DTop-p MoE — ICML 2026

A Proportional-Integral (PI) controller makes the global Top-p threshold effectively learnable to hit a target expert count, while Dynamic Routing Normalization lets each layer choose its own sparsity under that single global budget.

Abstract

Sparse Mixture-of-Experts architectures are essential for scaling model capacity efficiently, yet the standard Top-k routing imposes a rigid sparsity pattern that ignores the intrinsic variance in token difficulty and layer-specific computational needs. Top-p routing is more adaptive because it selects experts until their cumulative routing probability reaches a threshold, allowing confident tokens to use fewer experts and ambiguous tokens to recruit more.
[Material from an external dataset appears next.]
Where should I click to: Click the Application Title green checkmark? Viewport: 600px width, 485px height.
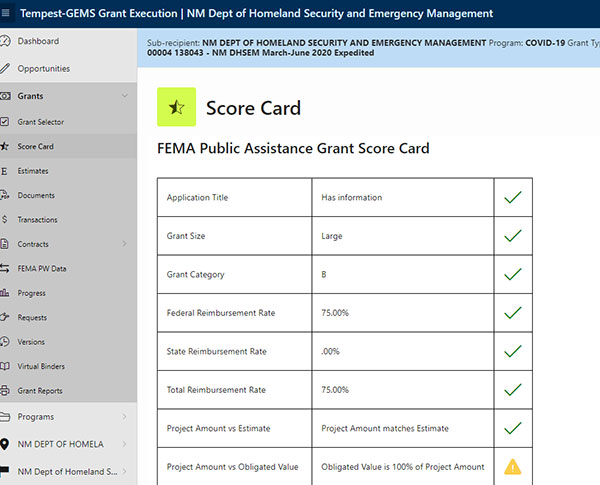pyautogui.click(x=513, y=198)
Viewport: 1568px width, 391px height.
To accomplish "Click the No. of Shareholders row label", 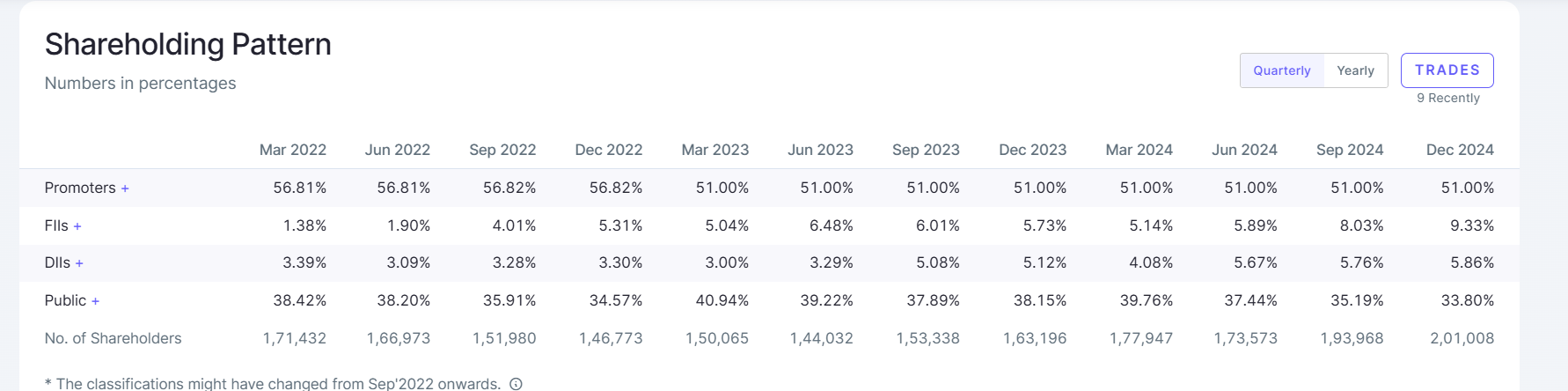I will [113, 338].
However, we demonstrate that existing naive Top-p implementations with fixed global probability thresholds provide only marginal gains over Top-k, suffer from hyper-parameter sensitivity, and result in uncontrolled computational costs. In this paper, we propose DTop-p, a sparsity-controllable dynamic routing mechanism that learns the Top-p probability threshold with a Proportional-Integral controller and uses dynamic routing normalization to support layer-wise expert selection under a global sparsity constraint. Extensive experiments on Large Language Models and Diffusion Transformers demonstrate that DTop-p consistently outperforms both Top-k and fixed Top-p baselines while matching the average FLOPs of Top-k MoE. Our analysis confirms that DTop-p exhibits strong scaling properties across expert granularity, total expert capacity, model size, and dataset size, offering a robust and efficient MoE framework for foundation model pre-training.

TL;DR

Make Top-p routing compute-controllable and more effective than Top-k — with a control-theory twist.

+1.9%

over Top-k MoE

Higher average across 13 NLP benchmarks at matched average FLOPs.

Precise sparsity

A PI controller drives the activated-expert count to a target T with low variance (σ ≈ 1).

Adaptive by depth

Dynamic Routing Normalization learns fewer experts in shallow layers, more in deep layers.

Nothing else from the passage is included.